» Passage provided:
It’s been creeping up on me for a few weeks.
I have a steady feeling that nothing is worth doing. Behind that, the sinking suspicion that maybe my whole sobriety project was just another manic-obsessive phase.
What if going #sober was just another manic stage? I'm feeling down today.
— Sober Tony (@sobertony) May 29, 2017
Which leave me with not much to say on Twitter or this blog.
The dots really connected when I read a post on Daniel Maurer’s blog. It was the story of Rachel Thompson and her battle with depression. Here were a few symptoms she listed for clinical depression:
- Not wanting to be around other people
- Neglecting everyday tasks or struggling to do them
- Loss of interest in activities I once enjoyed or struggling to do them
- Intense sadness/crying that just won’t fade
- Unresolved anger
For my mood disorder, the doctor is treating me with a mild drug called Depakote. The goal is to help me get stable, especially as I pursue recovery, and stop all those impulsive and stupid behaviors that have blew up my life. So far, it’s been a good experience.
The problem – I don’t want to do anything.

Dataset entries
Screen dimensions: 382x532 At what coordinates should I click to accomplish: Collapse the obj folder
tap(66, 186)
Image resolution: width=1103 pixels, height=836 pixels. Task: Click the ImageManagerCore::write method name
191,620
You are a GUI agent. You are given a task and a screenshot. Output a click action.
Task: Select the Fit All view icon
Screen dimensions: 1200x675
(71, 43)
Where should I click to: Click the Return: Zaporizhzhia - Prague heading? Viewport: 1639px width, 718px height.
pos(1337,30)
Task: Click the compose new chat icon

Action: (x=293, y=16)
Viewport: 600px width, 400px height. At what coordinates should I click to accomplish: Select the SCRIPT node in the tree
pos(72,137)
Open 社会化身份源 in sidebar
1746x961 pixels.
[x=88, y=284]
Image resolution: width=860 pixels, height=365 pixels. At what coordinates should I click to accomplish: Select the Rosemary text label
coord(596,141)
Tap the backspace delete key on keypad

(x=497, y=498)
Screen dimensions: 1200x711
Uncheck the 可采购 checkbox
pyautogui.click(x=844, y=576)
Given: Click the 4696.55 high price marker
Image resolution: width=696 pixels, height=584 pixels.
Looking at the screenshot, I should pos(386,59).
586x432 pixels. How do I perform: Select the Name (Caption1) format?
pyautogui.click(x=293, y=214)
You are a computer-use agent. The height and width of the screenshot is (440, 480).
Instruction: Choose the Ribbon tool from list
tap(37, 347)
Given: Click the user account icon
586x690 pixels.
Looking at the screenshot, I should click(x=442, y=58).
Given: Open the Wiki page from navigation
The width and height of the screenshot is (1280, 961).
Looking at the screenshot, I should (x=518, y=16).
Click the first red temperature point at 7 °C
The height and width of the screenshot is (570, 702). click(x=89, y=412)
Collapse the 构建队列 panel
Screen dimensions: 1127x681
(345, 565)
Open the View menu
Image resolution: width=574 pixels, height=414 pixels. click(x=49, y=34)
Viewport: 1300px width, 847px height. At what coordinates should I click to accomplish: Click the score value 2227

» Your tasks:
• a. Translate this sentence from the sobriety blog post into Spanish: "I have a steady feeling that nothing is worth doing."
• b. In the sobriety blog post, what drug is the doctor using to treat the writer's mood disorder?
• c. Write the next few sentences of the sobriety blog post, picking up after its final line.
The rows have no connection to the sobriety blog post.

» Written answers:
• a. Tengo la sensación constante de que nada vale la pena.

• b. Depakote.

• c.
I’m just content to hang around the house, eat, watch a little Netflix, take a nap, and repeat until bedtime. For someone who works on the Internet, lazy days like that are very expensive.
The other problem – I’m feeling very sad and angry about everything.
I definitely feel more stable, but also very bored and un-creative. The depression symptoms are there, which fits because the bipolar medicine only addresses the manic side of the disorder.
The drama is gone and with it any passion I had to do much anything at all. It takes energy drinks just to play games on my cell phone.
That’s my progress report at 15 weeks sobriety. I’ll leave you with a positive quote from my AA home group:
No matter who leaves us, loves us, or dies — we don’t drink. It would do us no good anyway.